Real Time Data Warehouse it's one of the concepts that's been bugging me from quite some time. Partially because I keep hearing it from various software vendors, that are praising the performance of their Database, ETL or Presentation Layer tool. And partially because I’m really wondering if, in the real and complex IT infrastructure of a company, is it really possible. And also if it's really necessary.
Before going forward on this concept, I think it's very necessary to understand what real time and critical means. I'll take as an example the Electronic Stability Program (ESP) implemented as an active security system for car safety. Where active means it will help you preventing a crash. The ESP uses sensors coupled on each wheel, steering wheel and a gyroscope in order to determine if the car is moving in the direction in which the driver intends to. If detects that the car is skidding out of control, it applies individual braking on each wheel, and reduces the engine power, in order to bring the car to the trajectory the driver intended. In this way, the crash is prevented. And this is where you need Real time decisions, because anything less would mean a crash, which would result in a life and death scenario. And it works so good since it uses just a few data, collected in real time, by using components designed only for this purpose.
Now the very real question is if we really need such a Real Time response from a Data Warehouse, considering that it involves huge volumes of data. Are we really talking life and death decisions, based on its data, every split second? My guess is that the answer will be NO. If your business it’s all about split second decisions, than I’m afraid that Business Intelligence and Data Warehousing is really NOT the answer for such problematic.
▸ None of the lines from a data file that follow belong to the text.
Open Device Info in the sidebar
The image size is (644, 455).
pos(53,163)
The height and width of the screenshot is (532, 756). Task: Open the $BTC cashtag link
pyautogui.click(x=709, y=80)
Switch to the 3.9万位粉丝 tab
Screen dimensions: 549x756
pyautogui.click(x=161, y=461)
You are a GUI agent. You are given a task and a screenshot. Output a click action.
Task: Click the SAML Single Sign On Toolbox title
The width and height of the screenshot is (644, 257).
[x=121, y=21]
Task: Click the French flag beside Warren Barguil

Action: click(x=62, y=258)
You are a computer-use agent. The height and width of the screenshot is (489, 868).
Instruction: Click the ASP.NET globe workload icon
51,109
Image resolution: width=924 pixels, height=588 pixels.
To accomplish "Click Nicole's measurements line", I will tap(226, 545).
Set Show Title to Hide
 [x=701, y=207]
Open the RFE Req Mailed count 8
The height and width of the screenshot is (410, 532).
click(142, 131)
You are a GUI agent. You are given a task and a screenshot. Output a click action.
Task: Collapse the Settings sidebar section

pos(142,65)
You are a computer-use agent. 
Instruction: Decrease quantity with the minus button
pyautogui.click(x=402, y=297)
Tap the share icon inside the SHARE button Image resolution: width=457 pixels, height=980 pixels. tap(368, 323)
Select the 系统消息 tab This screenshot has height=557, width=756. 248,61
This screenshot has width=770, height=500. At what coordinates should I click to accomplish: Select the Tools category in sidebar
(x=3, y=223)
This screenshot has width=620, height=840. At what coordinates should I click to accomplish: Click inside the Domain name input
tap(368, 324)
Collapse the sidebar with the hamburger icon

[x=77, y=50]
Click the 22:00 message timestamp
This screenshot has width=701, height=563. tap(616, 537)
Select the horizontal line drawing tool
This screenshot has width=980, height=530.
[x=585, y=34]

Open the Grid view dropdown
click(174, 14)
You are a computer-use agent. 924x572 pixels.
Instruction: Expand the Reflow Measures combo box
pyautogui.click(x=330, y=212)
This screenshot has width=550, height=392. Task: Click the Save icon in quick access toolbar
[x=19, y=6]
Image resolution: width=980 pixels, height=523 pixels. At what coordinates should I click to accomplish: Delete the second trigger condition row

Business Intelligence it's all about better understanding your business, and taking informed business decisions, but this is never real time. Because real time means automation, and a human never takes business decisions in real time. Moreover, I strongly think that a good decision will always take some time to think about it, to analyze the data coming from the BI system from different angles, put it thru the filter of each one personal experience, and only then take the final decision. And either way you look at this process, is not real time.
More realistically, what we would expect from a Data Warehouse would be Near Real time performance, which means minimal latency for the changes from the source system to propagate thru all Data Warehouse layers, up until the Presentation Layer.
First of all, when talking about Near Real time Data Warehouse, we must have a good understanding of what it means at what it involves:
· From business point of view, as a Business Owner, do you really need Near Real time Data Warehouse in order to take business decisions? Is it the business area where company activates so competitive that anything less than Near Real time is not good enough? Beware, I’m not talking here of what the Business Owners would like to have, but what they really need to have. There is a BIG difference between the two approaches:
1. If it's just what the Business Owners would like to have, than the company can function without a problem, even if the data is not refreshed in Near Real time. And this is the case when you want a Formula 1 car, when a decent hatchback is enough for your needs. You might want to go for the F1 car, but, after looking in your pocket, you'll be able to live with the hatchback as well.
2. If it’s what the Business Owners need to have, that means that anything less than Near Real time can make the company underperform and even risk taking it out of business. And this is where you really need a Formula 1 car. The only problem is the small difference in price between a decent hatchback and a few hundred million dollars / year for a top of the line Formula 1 team. Therefore, you should be aware that there is a very big difference in price between a regular Batched Data Warehouse, refreshed once or a few times a day, and a Near Real time one. Because, for Near Real time, Performance is the name of the game. And Performance it's always very expensive.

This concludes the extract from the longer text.